Pd should provide near patch-level compatibility with Max 0.26 from IRCAM, and near source compatibility with 0.26 externs. Most of the differences will be minor design changes (argument types of library functions, for example) which can easily be aliased in an "include" file. At the patch level, certain objects such as FFT~ will be replaced, and the nefarious downsampling argument to line~ and sig~ will probably be replaced with the symbolic name of a clock~ object. Pd will probably read Max patches but only save files in the Pd format. The C source code will be made freely available to the public.

6 Conclusion

It is too early to say whether or not Pd will replace Max as a real-time computer music environment. The success of Max reflects a lucky confluence of many events: the rise of the Macintosh, the arrival at IRCAM of di Giugno's 4X machine (which provided the problem that Max had to solve), David Zicarelli's brilliant work in getting Max published (not to mention his almost rewriting the entire program, much to its improvement), and the contributions of Zack Settel, Cort Lippe, Philippe Manoury, Chris Dobrian, David Wessel, and literally dozens of others to the design, documentation, and creative abuse of the program. The success or failure of Pd will ride as much on its finding a similar community as on its design specifics.
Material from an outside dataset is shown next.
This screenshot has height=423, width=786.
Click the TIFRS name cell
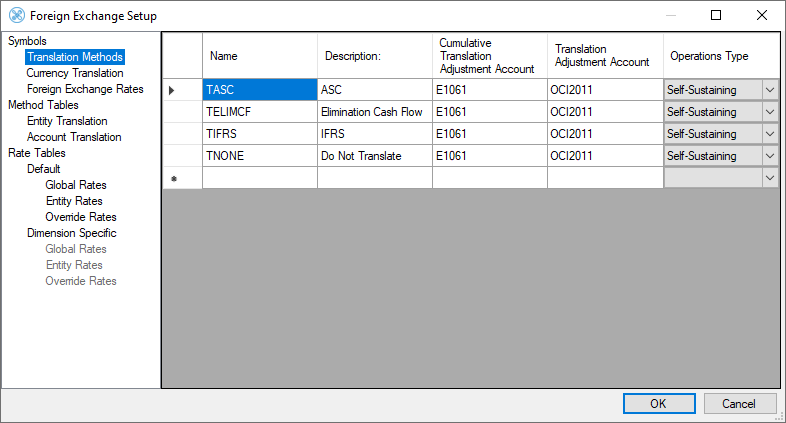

[1] Mathews, M. and J. Pasquale, 1981. "RTSKED, a Scheduled Performance Language for the Crumar General Development System." Proceedings of the 1981 International Computer Music Conference. San Francisco: Computer Music Association, p. 286.

[2] Anderson, D. and R. Kuivila, 1986. "A Model of Real-Time Computation for Computer Music." Proceedings of the 1986 International Computer Music Conference. San Francisco: Computer Music Association, pp. 35-41.

[3] Boynton, L. et al., 1986. "MIDI-LISP: A LISPBased Music Programming Environment for the MacIntosh." Proceedings of the 1986 International Computer Music Conference. San Francisco: Computer Music Association, pp. 183- 186.

[4] Puckette, M., 1988. "The Patcher." Proceedings of the 1986 International Computer Music Conference. San Francisco: Computer Music Association, pp. 420-429.

[5] Lewis, G., 1992. ref-lewis "A Max Forum", Array 13/1, pp. 19-20.

[6] Puckette, M., 1991. "FTS: A Real-time Monitor for Multiprocessor Music Synthesis." Computer Music Journal 15(3): 58-67.

[7] Lindemann, E., 1991. "ANIMAL - a Rapid Prototyping Environment for Computer Music Systems." Computer Music Journal 15(3): pp. 78- 100.

[8] Osterhout, J. K., 1994. Tcl and the Tk toolkit. Reading, Massachusetts: Addison-Wesley.